In the future I see open fields for far more important researches. Psychology will be securely based on the foundation already well laid by Mr. Herbert Spencer, that of the  necessary acquirement of each mental power and capacity by  gradation. Much light will be thrown on the origin of man  and his history.   

Authors of the highest eminence seem to be fully satisfied  with the view that each species has been independently created.
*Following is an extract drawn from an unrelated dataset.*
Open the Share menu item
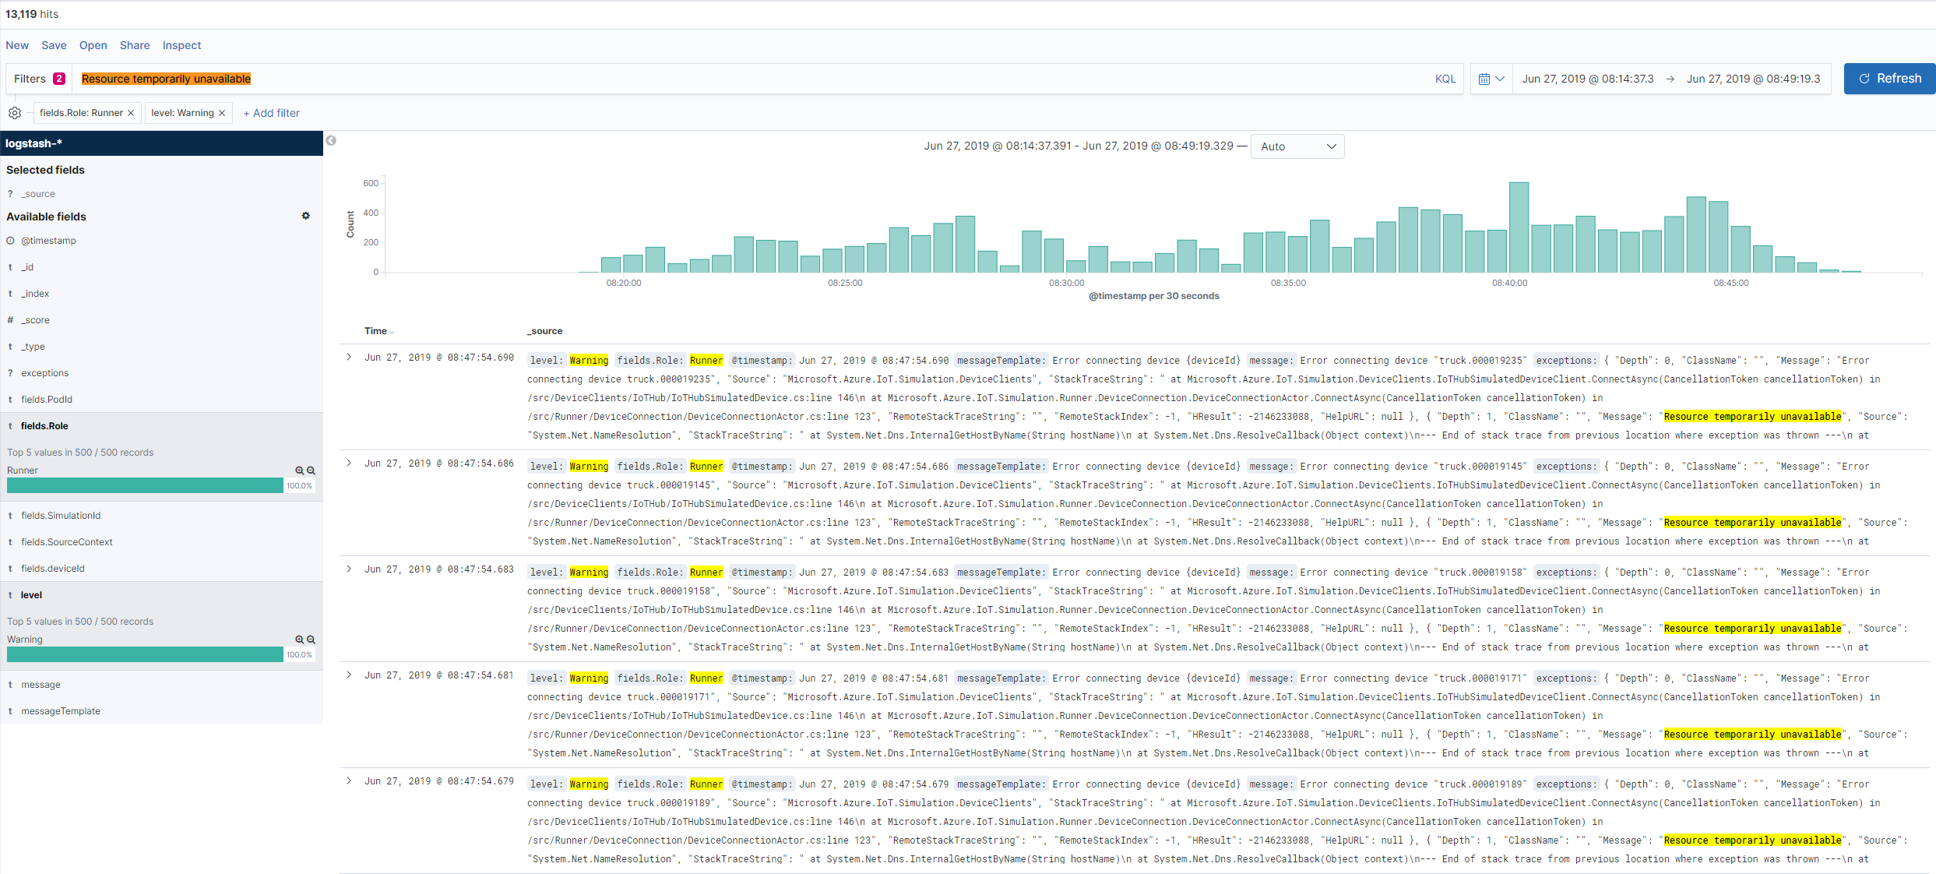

To my mind it accords better with what we know of  the laws impressed on matter by the Creator, that the production and extinction of the past and present inhabitants  of the world should have been due to secondary causes, like  those determining the birth and death of the individual.  When I view all beings not as special creations, but as the lineal descendants of some few beings which lived long before the first bed of the Cambrian system was deposited,  they seem to me to become ennobled. Judging from the past,  we may safely infer that not one living species will transmit  its unaltered likeness to a distant futurity. And of the  species now living very few will transmit progeny of any  kind to a far distant futurity; for the manner in which all  organic beings are grouped, shows that the greater number  of species in each genus, and all the species in many genera,  have left no descendants, but have become utterly extinct.  We can so far take a prophetic glance into futurity as to  foretell that it will be the common and widely-spread species,  belonging to the larger and dominant groups within each  class, which will ultimately prevail and procreate new and  dominant species. As all the living forms of life are the  lineal descendants of those which lived long before the Cambrian epoch, we may feel certain that the ordinary succession by generation has never once been broken, and that no  cataclysm has desolated the whole world. Hence we may  look with some confidence to a secure future of great length.  And as natural selection works solely by and for the good  of each being, all corporeal and mental endowments will tend  to progress towards perfection.

Study Questions:
1.     Has there always been struggle and suffering?  How can we know?
2.     Does natural selection require natural evil?
3.     Can variation occur without natural evil?
4.     When does variation lead to a new species as opposed to continued variation within a species?
5.     What does it mean for the Creator to impose laws on nature?
6.     What are secondary causes?  What is the primary cause?
7.     Has the Creator acted to change creation after the beginning?
8.     Why is there natural evil and struggle for life?
9.     What did Malthus say about the growth of populations?  Must this be true?
10. What is uniformity (uniformitarianism) and how does it apply to explaining origins? (Charles Lyell)
11. What methods are used to explain the age of the earth?
12. Do these dating methods have philosophical presuppositions?